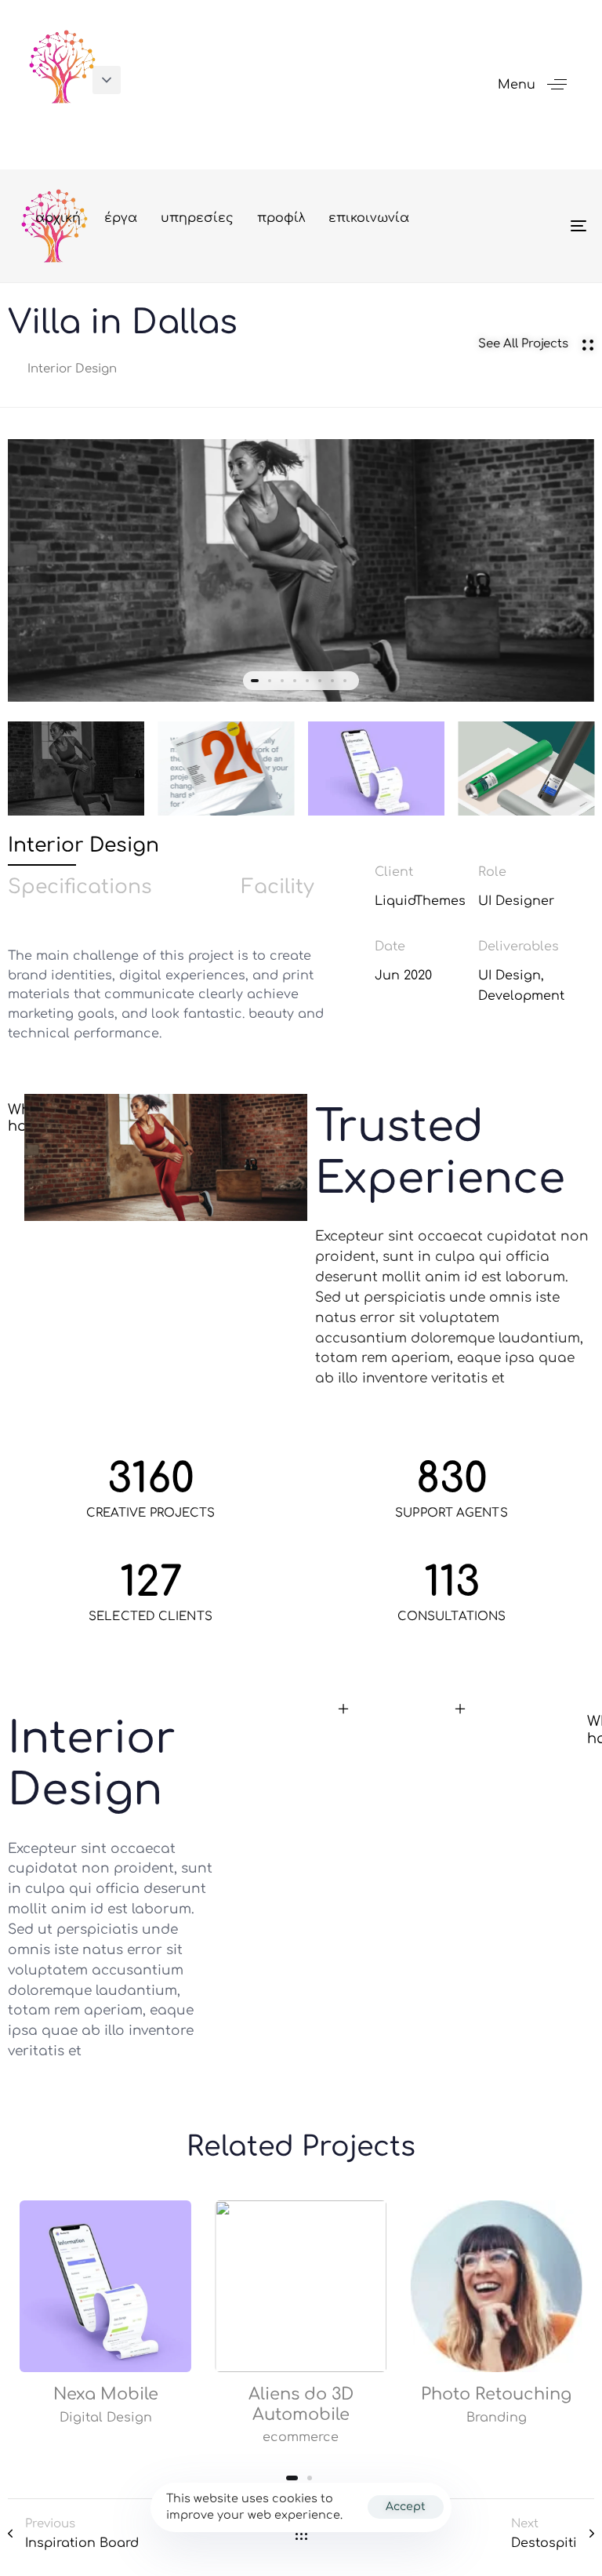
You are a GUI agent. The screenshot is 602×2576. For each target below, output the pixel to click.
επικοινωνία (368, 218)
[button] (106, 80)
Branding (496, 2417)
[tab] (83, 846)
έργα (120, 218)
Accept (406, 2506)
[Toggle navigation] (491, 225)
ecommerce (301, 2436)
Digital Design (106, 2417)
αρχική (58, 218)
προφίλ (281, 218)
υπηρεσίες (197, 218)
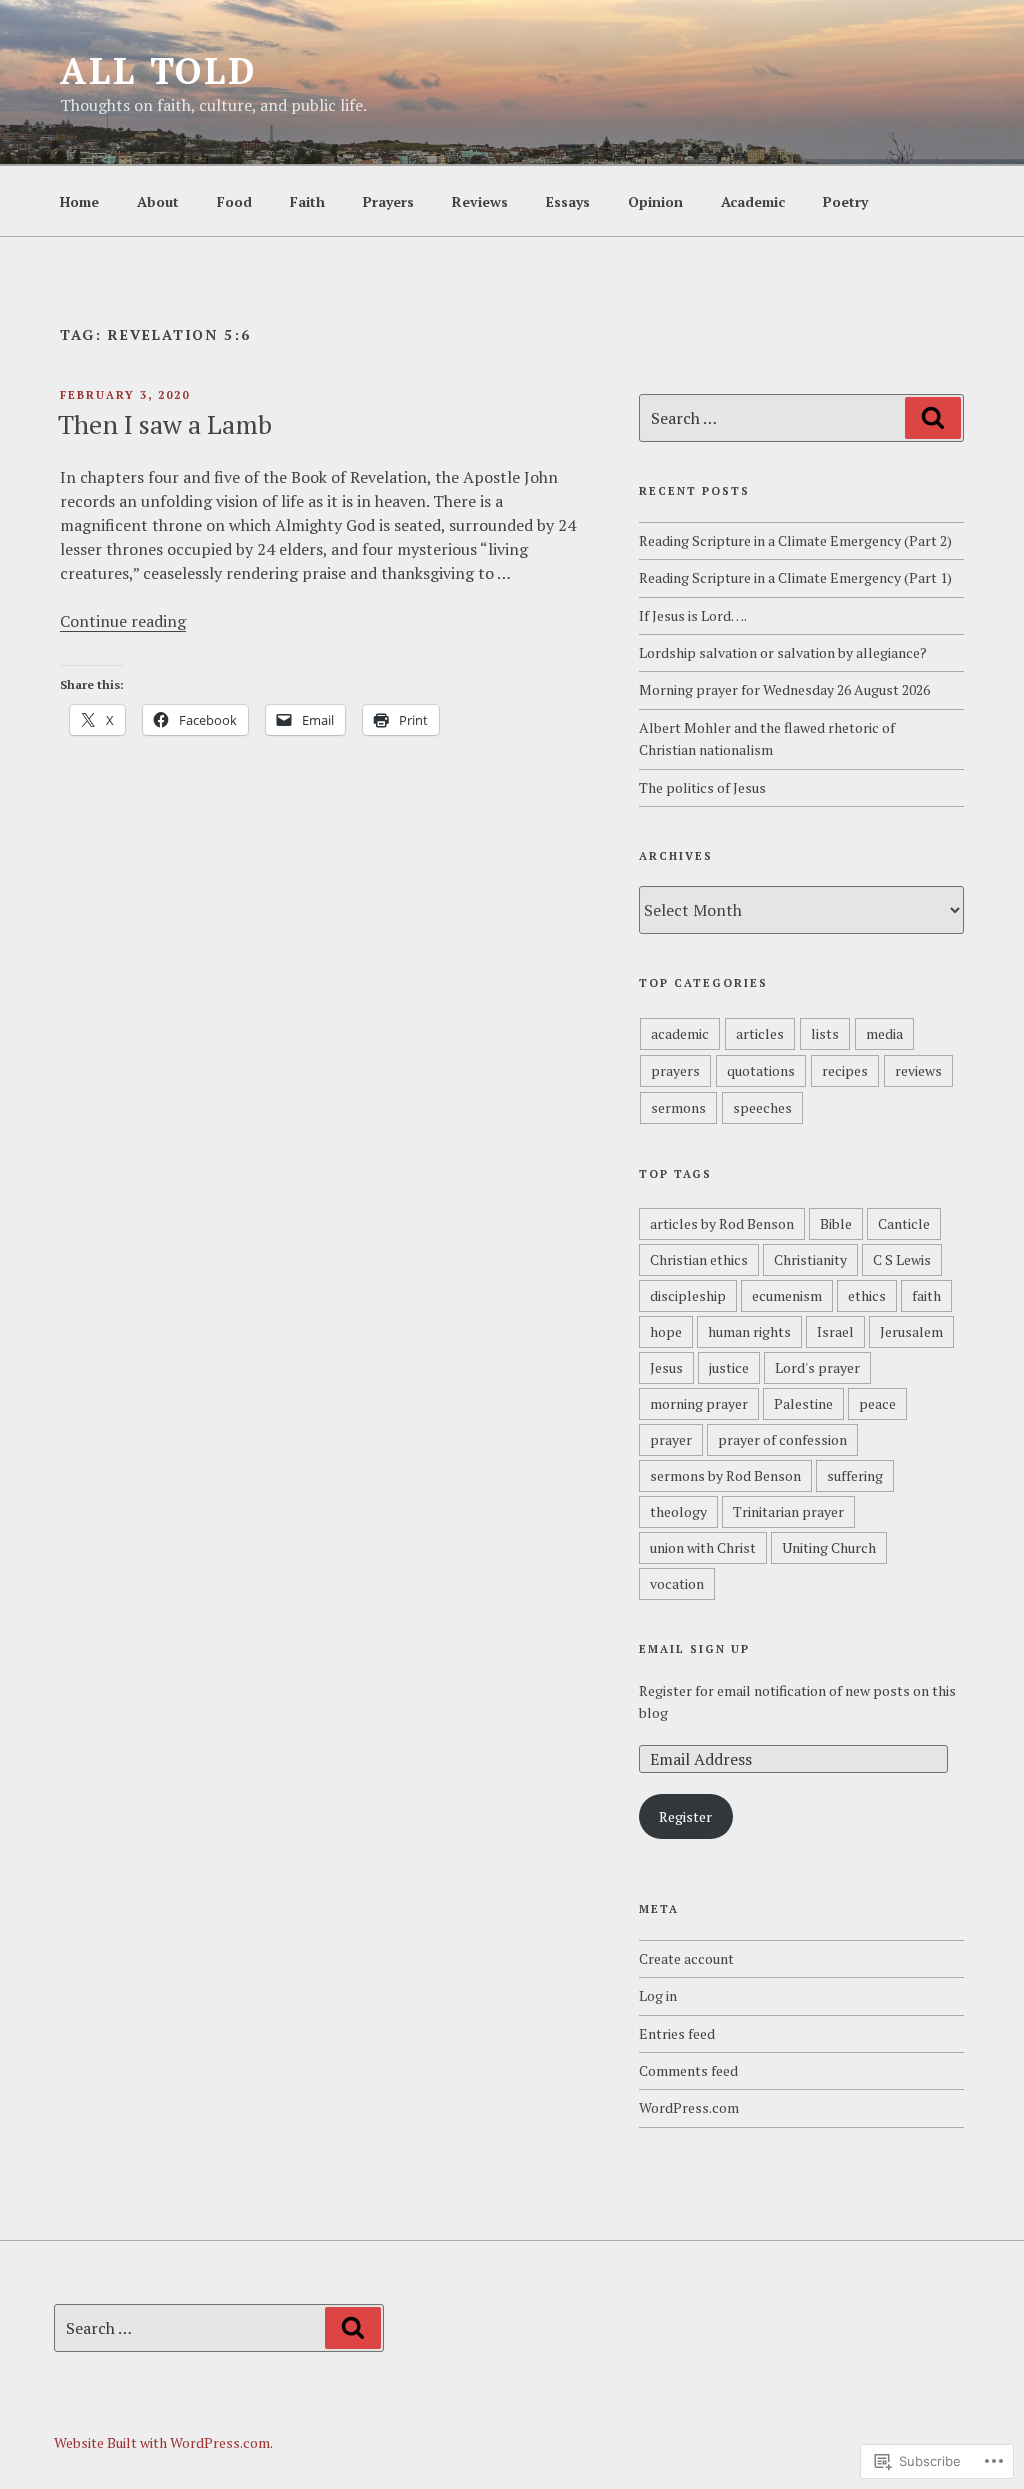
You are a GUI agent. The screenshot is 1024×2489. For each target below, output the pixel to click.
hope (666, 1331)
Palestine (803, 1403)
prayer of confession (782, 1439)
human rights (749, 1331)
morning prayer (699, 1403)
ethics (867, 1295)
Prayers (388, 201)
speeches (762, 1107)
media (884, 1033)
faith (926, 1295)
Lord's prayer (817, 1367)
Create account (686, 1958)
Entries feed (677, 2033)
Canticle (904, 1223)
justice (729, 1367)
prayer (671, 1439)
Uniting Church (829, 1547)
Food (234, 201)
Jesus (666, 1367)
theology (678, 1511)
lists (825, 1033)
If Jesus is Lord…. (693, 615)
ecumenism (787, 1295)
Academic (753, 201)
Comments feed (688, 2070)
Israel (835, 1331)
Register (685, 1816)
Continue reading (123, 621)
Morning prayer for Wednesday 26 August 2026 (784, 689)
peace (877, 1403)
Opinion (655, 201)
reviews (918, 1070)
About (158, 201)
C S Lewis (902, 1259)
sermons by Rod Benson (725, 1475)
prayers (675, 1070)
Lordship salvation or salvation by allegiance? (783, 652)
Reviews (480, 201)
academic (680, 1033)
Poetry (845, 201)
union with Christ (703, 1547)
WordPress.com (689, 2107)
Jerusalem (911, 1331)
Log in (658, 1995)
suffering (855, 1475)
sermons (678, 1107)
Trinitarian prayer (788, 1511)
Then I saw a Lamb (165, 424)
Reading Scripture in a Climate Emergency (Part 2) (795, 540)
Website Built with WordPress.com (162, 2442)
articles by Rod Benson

########

_REQUIREMENT_
The lines that contain the word "WordPress" are wanted; copy each of them from the records.

_ANSWER TO THE EXERCISE_
WordPress.com (689, 2107)
Website Built with WordPress.com (162, 2442)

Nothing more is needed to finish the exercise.